Saved entries
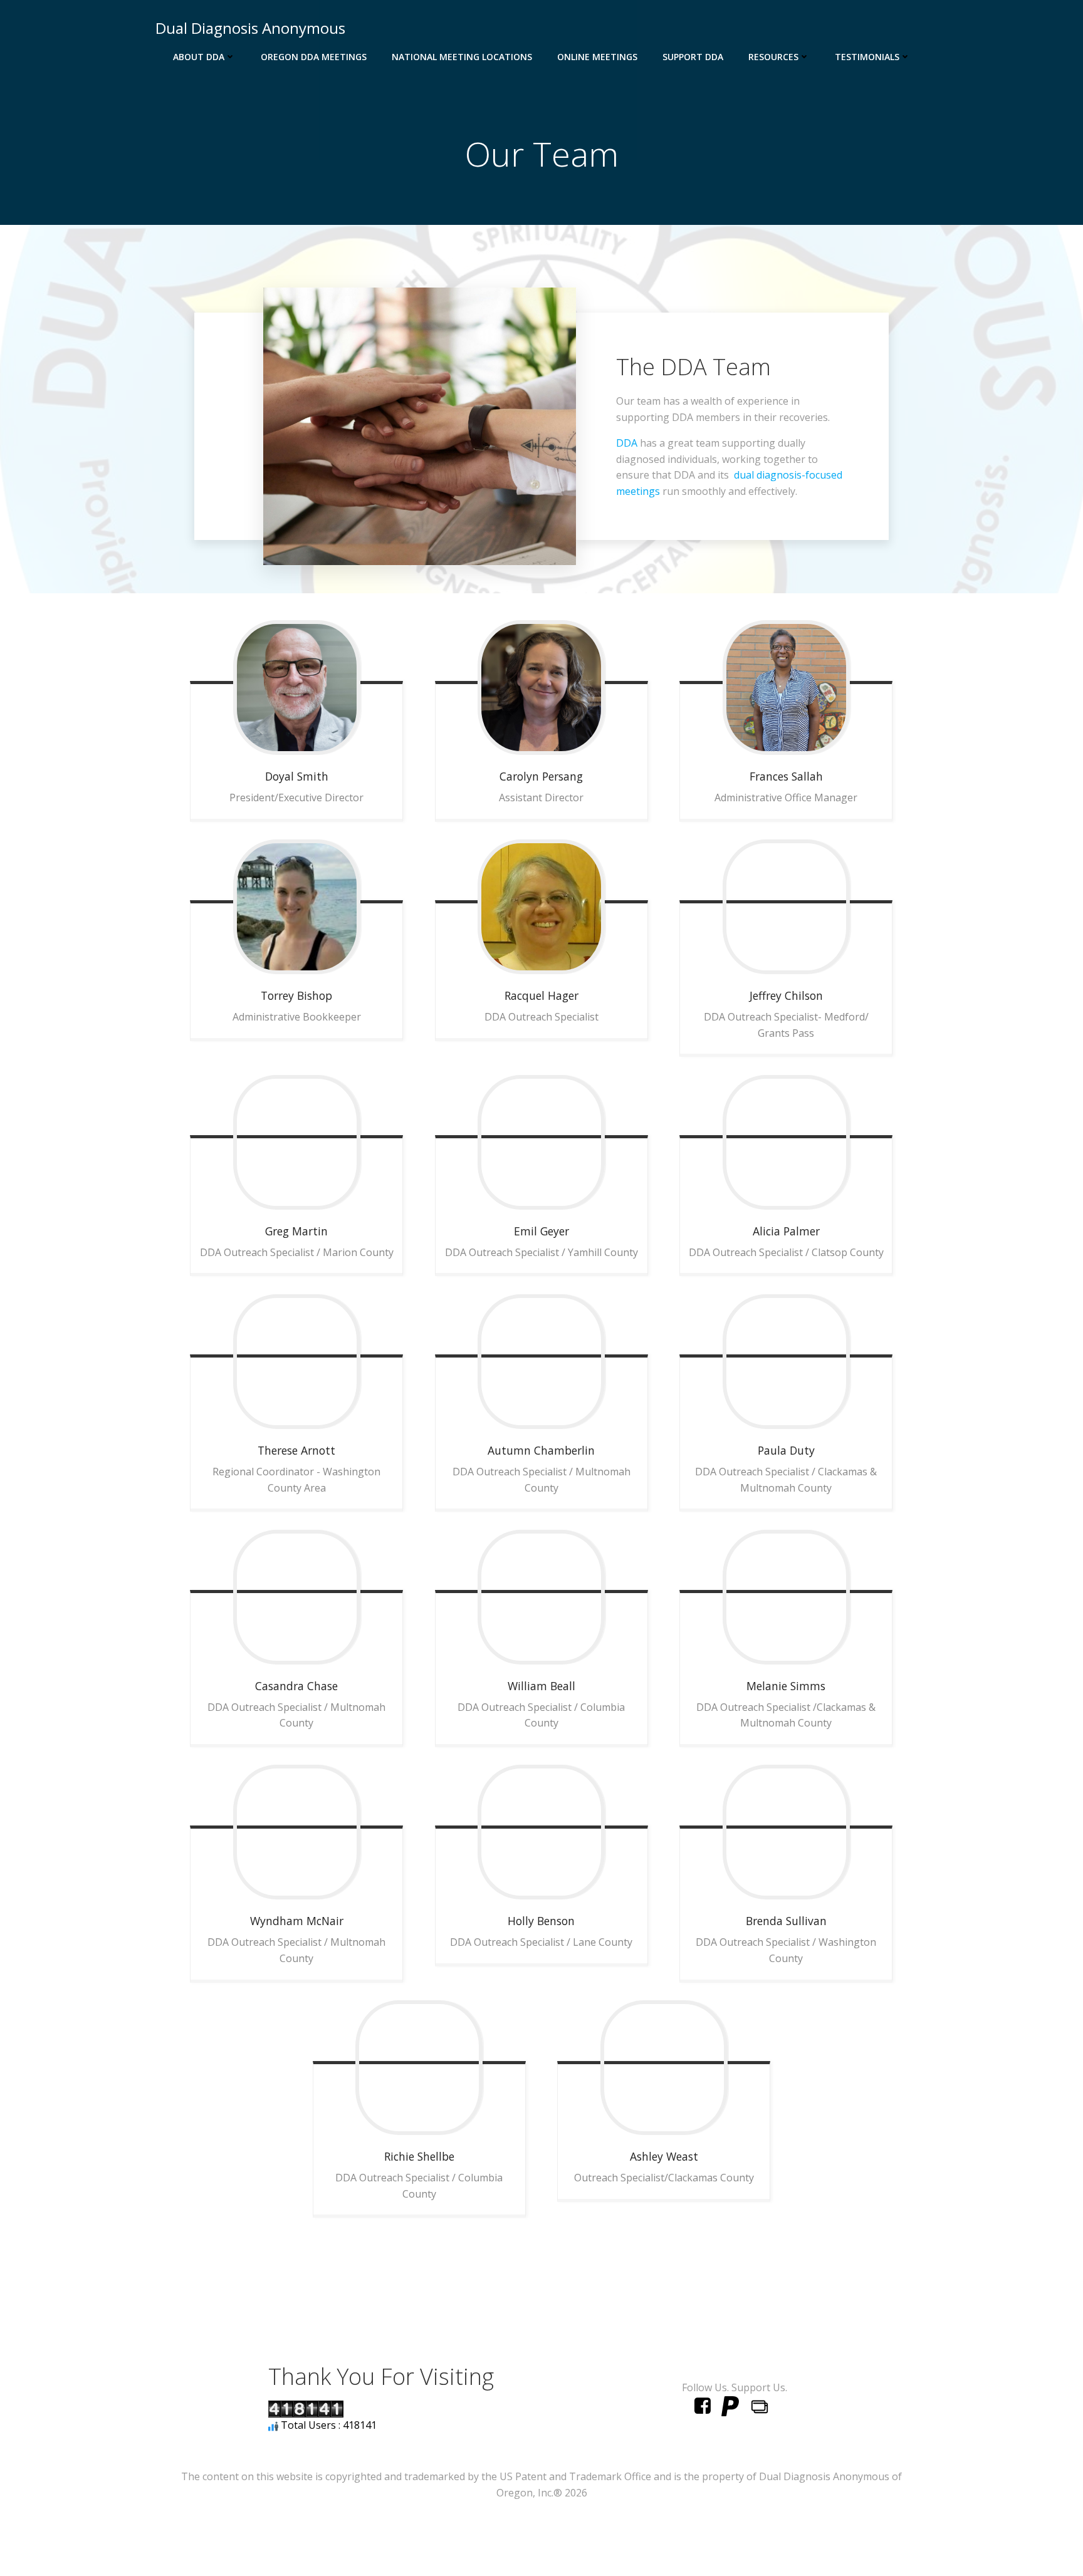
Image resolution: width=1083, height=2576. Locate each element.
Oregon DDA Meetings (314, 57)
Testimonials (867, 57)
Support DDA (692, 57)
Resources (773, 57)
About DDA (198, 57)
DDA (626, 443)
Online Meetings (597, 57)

--

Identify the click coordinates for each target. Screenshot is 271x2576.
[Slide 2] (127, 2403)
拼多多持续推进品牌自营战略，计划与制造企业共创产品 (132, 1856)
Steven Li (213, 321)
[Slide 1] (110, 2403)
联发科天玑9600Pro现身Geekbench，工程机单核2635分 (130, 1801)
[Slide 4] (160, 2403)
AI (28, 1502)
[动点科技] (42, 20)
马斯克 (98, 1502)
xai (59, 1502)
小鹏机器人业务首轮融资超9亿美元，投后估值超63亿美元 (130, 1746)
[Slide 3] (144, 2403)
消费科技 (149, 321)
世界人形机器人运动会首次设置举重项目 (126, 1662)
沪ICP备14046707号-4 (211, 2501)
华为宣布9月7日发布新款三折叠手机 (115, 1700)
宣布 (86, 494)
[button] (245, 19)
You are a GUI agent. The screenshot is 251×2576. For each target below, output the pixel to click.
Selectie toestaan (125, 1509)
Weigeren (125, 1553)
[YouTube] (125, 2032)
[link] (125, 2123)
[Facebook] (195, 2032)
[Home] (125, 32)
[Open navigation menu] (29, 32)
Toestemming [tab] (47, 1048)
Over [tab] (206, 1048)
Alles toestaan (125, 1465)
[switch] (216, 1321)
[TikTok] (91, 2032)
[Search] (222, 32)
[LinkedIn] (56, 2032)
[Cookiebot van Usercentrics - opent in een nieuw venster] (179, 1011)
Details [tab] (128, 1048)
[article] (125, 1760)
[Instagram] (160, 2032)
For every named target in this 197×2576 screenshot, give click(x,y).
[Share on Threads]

YOUR GOAL:
Restate word for word the lines of the data above, starting at the line containing "[Facebook] (195, 2032)" and ending at the line containing "[Share on Threads]", both included, and nothing more.

TASK OUTPUT:
[Facebook] (195, 2032)
[Home] (125, 32)
[Open navigation menu] (29, 32)
Toestemming [tab] (47, 1048)
Over [tab] (206, 1048)
Alles toestaan (125, 1465)
[switch] (216, 1321)
[TikTok] (91, 2032)
[Search] (222, 32)
[LinkedIn] (56, 2032)
[Cookiebot van Usercentrics - opent in een nieuw venster] (179, 1011)
Details [tab] (128, 1048)
[article] (125, 1760)
[Instagram] (160, 2032)
For every named target in this 197×2576 screenshot, give click(x,y).
[Share on Threads]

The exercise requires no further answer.